Wang believes that, if people have access to self-service colon hydrotherapy and detoxification therapy equipment at home, a whole host of gastrointestinal diseases and complications could be prevented. With this business opportunity in mind, the company has developed intelligent home-use colon cleansing machines, trimmed-down versions of the larger gastrointestinal medical equipment used in hospitals.
This system is said to incorporate an innovative non-invasive hydrotherapy method. All the user needs to do is insert a specially-designed nozzle through which water (at a controlled temperature and pressure) can flow into the relevant regions. It is simple to use and allows the user maximum privacy. Its special design also features 100% isolation between the electricity and water supplies, ensuring maximum safety. The machine is said to be already available via distributors in Beijing, Chengdu, Hangzhou and Xian.

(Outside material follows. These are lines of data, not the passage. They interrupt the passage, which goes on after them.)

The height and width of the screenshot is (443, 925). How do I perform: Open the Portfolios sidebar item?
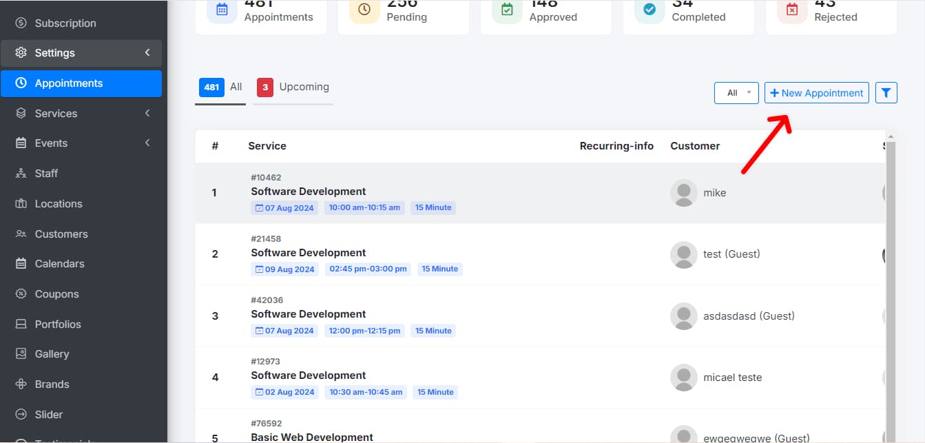tap(58, 324)
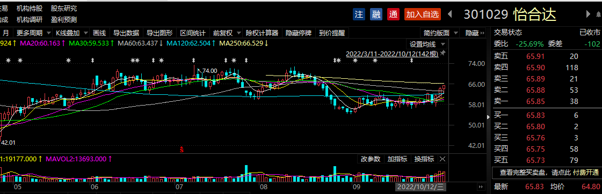602x194 pixels.
Task: Open the 机构持股 menu item
Action: pyautogui.click(x=30, y=9)
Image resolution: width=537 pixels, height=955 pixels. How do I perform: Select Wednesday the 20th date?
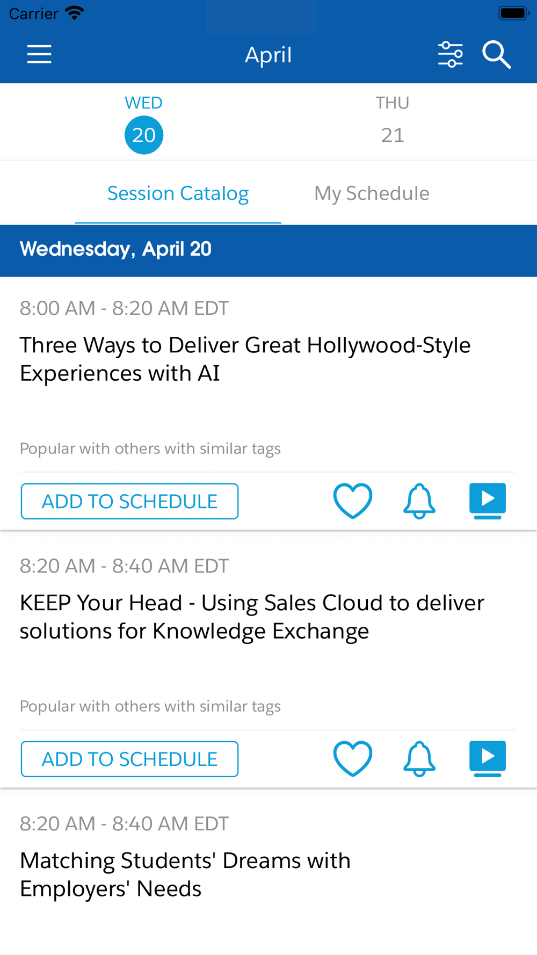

A new-style rhinitis therapy device, produced under licence from Mingzhifu (a Hong Kong company) also made its debut at this expo. In line with traditional Chinese acupuncture practice, this device is said to be able to relieve the symptoms of rhinitis by applying vibratory massage to certain acupressure points in the user's nasal area. This is said to simultaneously aid detoxification while boosting the user's immune system.

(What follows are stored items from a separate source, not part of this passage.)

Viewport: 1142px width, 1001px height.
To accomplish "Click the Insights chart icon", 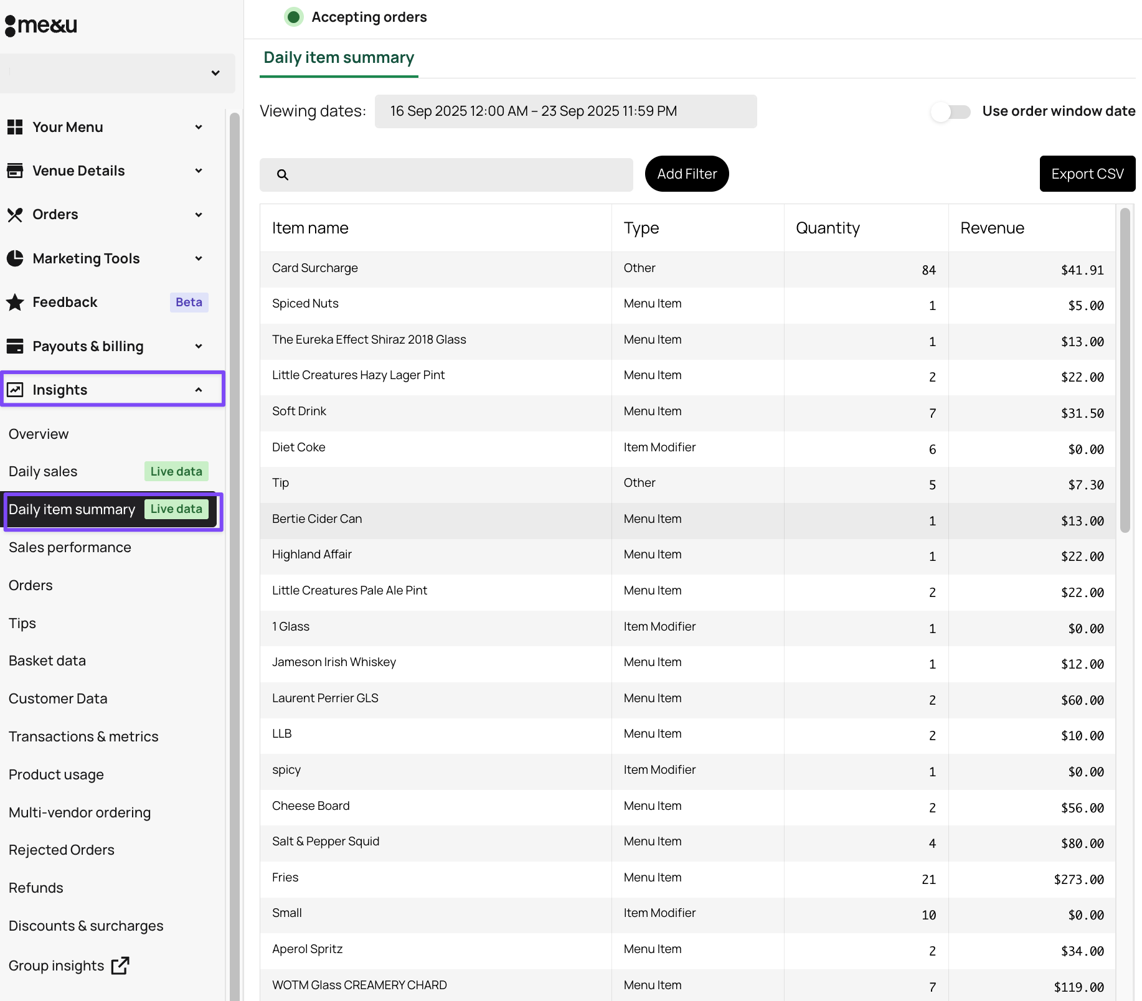I will point(15,390).
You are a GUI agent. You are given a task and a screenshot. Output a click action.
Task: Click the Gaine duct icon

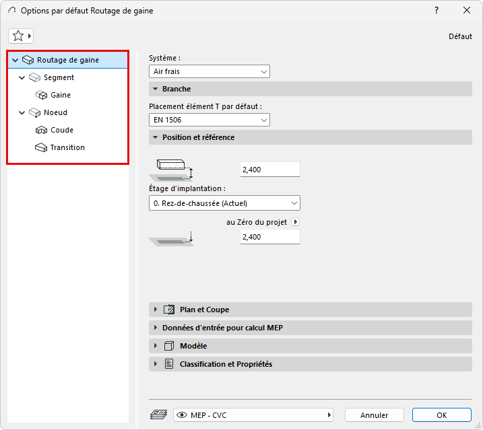click(x=41, y=95)
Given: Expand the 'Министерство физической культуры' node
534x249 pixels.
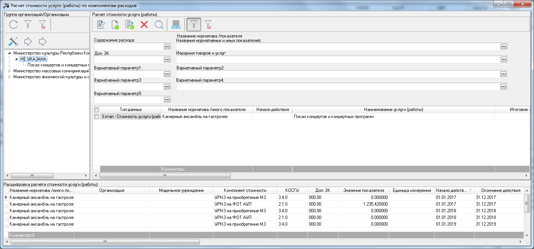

According to company's representatives at the expo, the various sounds produced by the device while unclogging the meridian channels in the user's body indicate the health status of the user. In this way the device functions as a family doctor, as well as a household acupuncture resource.
Intelligent, practical products
Against this backdrop of technological progress, there is a growing market for intelligent and practical products. Medical devices are increasingly digitalised, compact and more intelligent, as well as simpler and easier to use. This has contributed to the rapid home uptake of such medical devices.
One company capitalising on this preference is the Lighten Lighting Technology Co Ltd of Dongguan, which specialises in the development, production and sale of electronic rehabilitation products. Its products include walking sticks with LED lighting features, flashlight alerts and radio connectivity, as well as bathroom suction grips, handrails and mobility aids. One of its products is a combined walking stick, stool, MP3 player and card reader and comes complete with torch and flashlight alert functions. According to the company's General Manager, Pan Chunxiang, its policy of integrating energy conservation, environmental protection and low-carbon concepts with traditional rehabilitation equipment has make its devices popular home buys across the mainland.
Another company successfully accessing this market is Huizhou Miafi Electrical Appliances Co Ltd, which brought to the show its sonar vibration ionic electric toothbrush. This stylish item comes fitted with an advanced negative ion generator that produces three million high-density negative ions (per second), giving it a sonic vibration rate of 31,000 strokes per minute. The exhibitor was marketing it as ideal for oral care and boosting the immune system.
In the digital blood pressure sector, the Fudakang Industrial Co Ltd of Shenzhen produces a number of automatic monitors, infrared thermometers and blood glucose analysers. In its on-site demonstration, the exhibitor placed one of its contactless 'talking' infrared thermometers close to audience member's forehead. The body temperature reading was produced within 1-3 seconds, impressing many onlookers.
The South China (Guangzhou) Medical Instruments Expo 2014 took place from August at the China Import and Export Fair Pazhou Complex in Guangzhou. Around 500 exhibitors and 50,000 buyers attended the event.